What the task asks
All records are to be retyped faithfully and completely.
── Information given ──
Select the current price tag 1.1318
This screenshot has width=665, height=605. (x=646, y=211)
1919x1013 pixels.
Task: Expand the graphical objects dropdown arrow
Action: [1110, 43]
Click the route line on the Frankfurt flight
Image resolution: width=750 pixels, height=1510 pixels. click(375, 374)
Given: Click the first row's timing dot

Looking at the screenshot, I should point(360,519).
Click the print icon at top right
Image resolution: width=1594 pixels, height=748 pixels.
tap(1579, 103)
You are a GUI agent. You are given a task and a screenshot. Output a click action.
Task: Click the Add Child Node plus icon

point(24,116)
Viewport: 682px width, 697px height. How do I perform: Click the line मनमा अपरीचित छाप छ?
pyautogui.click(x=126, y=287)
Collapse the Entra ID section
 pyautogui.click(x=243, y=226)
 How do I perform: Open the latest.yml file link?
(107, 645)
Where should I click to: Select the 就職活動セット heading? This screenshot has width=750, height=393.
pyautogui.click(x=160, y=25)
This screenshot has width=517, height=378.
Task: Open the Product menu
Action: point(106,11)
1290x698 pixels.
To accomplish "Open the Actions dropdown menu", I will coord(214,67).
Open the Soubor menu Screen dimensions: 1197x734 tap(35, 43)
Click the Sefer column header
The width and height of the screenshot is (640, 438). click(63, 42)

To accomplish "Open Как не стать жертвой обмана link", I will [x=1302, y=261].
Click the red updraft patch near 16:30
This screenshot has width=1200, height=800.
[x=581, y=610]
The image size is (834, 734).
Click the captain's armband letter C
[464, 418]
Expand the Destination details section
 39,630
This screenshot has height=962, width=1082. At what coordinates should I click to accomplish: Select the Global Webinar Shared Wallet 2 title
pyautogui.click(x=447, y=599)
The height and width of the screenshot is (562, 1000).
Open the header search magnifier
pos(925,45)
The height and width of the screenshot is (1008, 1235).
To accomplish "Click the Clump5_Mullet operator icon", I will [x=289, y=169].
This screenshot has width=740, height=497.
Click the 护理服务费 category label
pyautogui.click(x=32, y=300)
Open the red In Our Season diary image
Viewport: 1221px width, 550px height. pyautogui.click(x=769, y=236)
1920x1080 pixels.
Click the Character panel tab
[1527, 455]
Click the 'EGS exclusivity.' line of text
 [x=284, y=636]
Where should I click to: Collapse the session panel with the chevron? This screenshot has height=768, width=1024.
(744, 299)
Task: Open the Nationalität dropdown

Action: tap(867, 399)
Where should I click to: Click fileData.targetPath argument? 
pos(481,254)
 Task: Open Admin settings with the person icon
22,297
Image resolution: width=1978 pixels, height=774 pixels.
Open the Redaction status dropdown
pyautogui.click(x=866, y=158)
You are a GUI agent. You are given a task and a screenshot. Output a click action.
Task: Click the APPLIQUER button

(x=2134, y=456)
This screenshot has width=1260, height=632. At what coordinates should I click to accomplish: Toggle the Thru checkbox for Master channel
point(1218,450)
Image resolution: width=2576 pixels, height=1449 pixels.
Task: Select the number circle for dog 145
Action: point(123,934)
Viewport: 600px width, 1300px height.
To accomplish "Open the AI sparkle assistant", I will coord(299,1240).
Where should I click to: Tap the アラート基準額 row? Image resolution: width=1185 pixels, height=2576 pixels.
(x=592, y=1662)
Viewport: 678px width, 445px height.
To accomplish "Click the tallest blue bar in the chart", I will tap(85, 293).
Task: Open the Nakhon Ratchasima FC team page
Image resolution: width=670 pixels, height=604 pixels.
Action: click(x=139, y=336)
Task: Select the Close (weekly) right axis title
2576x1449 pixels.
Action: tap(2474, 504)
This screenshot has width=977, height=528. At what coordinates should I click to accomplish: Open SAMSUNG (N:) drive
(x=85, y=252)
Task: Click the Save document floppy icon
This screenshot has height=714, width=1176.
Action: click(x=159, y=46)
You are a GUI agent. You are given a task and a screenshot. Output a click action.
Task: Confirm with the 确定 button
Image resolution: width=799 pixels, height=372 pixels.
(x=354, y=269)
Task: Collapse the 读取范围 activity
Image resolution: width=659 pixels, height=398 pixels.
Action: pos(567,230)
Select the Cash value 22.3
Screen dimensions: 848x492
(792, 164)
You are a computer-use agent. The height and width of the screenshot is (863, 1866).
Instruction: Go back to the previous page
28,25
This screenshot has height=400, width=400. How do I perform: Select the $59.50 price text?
───
Solved problem
Select the current price tag 1.1318
This screenshot has width=665, height=605. (x=646, y=211)
1919x1013 pixels.
Task: Expand the graphical objects dropdown arrow
Action: [1110, 43]
Click the route line on the Frankfurt flight
Image resolution: width=750 pixels, height=1510 pixels. click(375, 374)
Given: Click the first row's timing dot

Looking at the screenshot, I should point(360,519).
Click the print icon at top right
Image resolution: width=1594 pixels, height=748 pixels.
tap(1579, 103)
You are a GUI agent. You are given a task and a screenshot. Output a click action.
Task: Click the Add Child Node plus icon

point(24,116)
Viewport: 682px width, 697px height. How do I perform: Click the line मनमा अपरीचित छाप छ?
pyautogui.click(x=126, y=287)
Collapse the Entra ID section
 pyautogui.click(x=243, y=226)
 How do I perform: Open the latest.yml file link?
(107, 645)
Where should I click to: Select the 就職活動セット heading? This screenshot has width=750, height=393.
pyautogui.click(x=160, y=25)
This screenshot has width=517, height=378.
Task: Open the Product menu
Action: point(106,11)
1290x698 pixels.
To accomplish "Open the Actions dropdown menu", I will coord(214,67).
Open the Soubor menu Screen dimensions: 1197x734 tap(35, 43)
Click the Sefer column header
The width and height of the screenshot is (640, 438). click(63, 42)

To accomplish "Open Как не стать жертвой обмана link", I will [x=1302, y=261].
Click the red updraft patch near 16:30
This screenshot has width=1200, height=800.
[x=581, y=610]
The image size is (834, 734).
Click the captain's armband letter C
[464, 418]
Expand the Destination details section
 39,630
This screenshot has height=962, width=1082. At what coordinates should I click to accomplish: Select the Global Webinar Shared Wallet 2 title
pyautogui.click(x=447, y=599)
The height and width of the screenshot is (562, 1000).
Open the header search magnifier
pos(925,45)
The height and width of the screenshot is (1008, 1235).
To accomplish "Click the Clump5_Mullet operator icon", I will [x=289, y=169].
This screenshot has width=740, height=497.
Click the 护理服务费 category label
pyautogui.click(x=32, y=300)
Open the red In Our Season diary image
Viewport: 1221px width, 550px height. pyautogui.click(x=769, y=236)
1920x1080 pixels.
Click the Character panel tab
[1527, 455]
Click the 'EGS exclusivity.' line of text
 [x=284, y=636]
Where should I click to: Collapse the session panel with the chevron? This screenshot has height=768, width=1024.
(744, 299)
Task: Open the Nationalität dropdown

Action: tap(867, 399)
Where should I click to: Click fileData.targetPath argument? 
pos(481,254)
 Task: Open Admin settings with the person icon
22,297
Image resolution: width=1978 pixels, height=774 pixels.
Open the Redaction status dropdown
pyautogui.click(x=866, y=158)
You are a GUI agent. You are given a task and a screenshot. Output a click action.
Task: Click the APPLIQUER button

(x=2134, y=456)
This screenshot has width=1260, height=632. At what coordinates should I click to accomplish: Toggle the Thru checkbox for Master channel
point(1218,450)
Image resolution: width=2576 pixels, height=1449 pixels.
Task: Select the number circle for dog 145
Action: point(123,934)
Viewport: 600px width, 1300px height.
To accomplish "Open the AI sparkle assistant", I will coord(299,1240).
Where should I click to: Tap the アラート基準額 row? Image resolution: width=1185 pixels, height=2576 pixels.
(x=592, y=1662)
Viewport: 678px width, 445px height.
To accomplish "Click the tallest blue bar in the chart", I will tap(85, 293).
Task: Open the Nakhon Ratchasima FC team page
Image resolution: width=670 pixels, height=604 pixels.
Action: click(x=139, y=336)
Task: Select the Close (weekly) right axis title
2576x1449 pixels.
Action: tap(2474, 504)
This screenshot has width=977, height=528. At what coordinates should I click to accomplish: Open SAMSUNG (N:) drive
(x=85, y=252)
Task: Click the Save document floppy icon
This screenshot has height=714, width=1176.
Action: click(x=159, y=46)
You are a GUI agent. You are given a task and a screenshot. Output a click action.
Task: Confirm with the 确定 button
Image resolution: width=799 pixels, height=372 pixels.
(x=354, y=269)
Task: Collapse the 读取范围 activity
Image resolution: width=659 pixels, height=398 pixels.
Action: pos(567,230)
Select the Cash value 22.3
Screen dimensions: 848x492
(792, 164)
You are a computer-use agent. The height and width of the screenshot is (863, 1866).
Instruction: Go back to the previous page
28,25
This screenshot has height=400, width=400. How do I perform: Select the $59.50 price text?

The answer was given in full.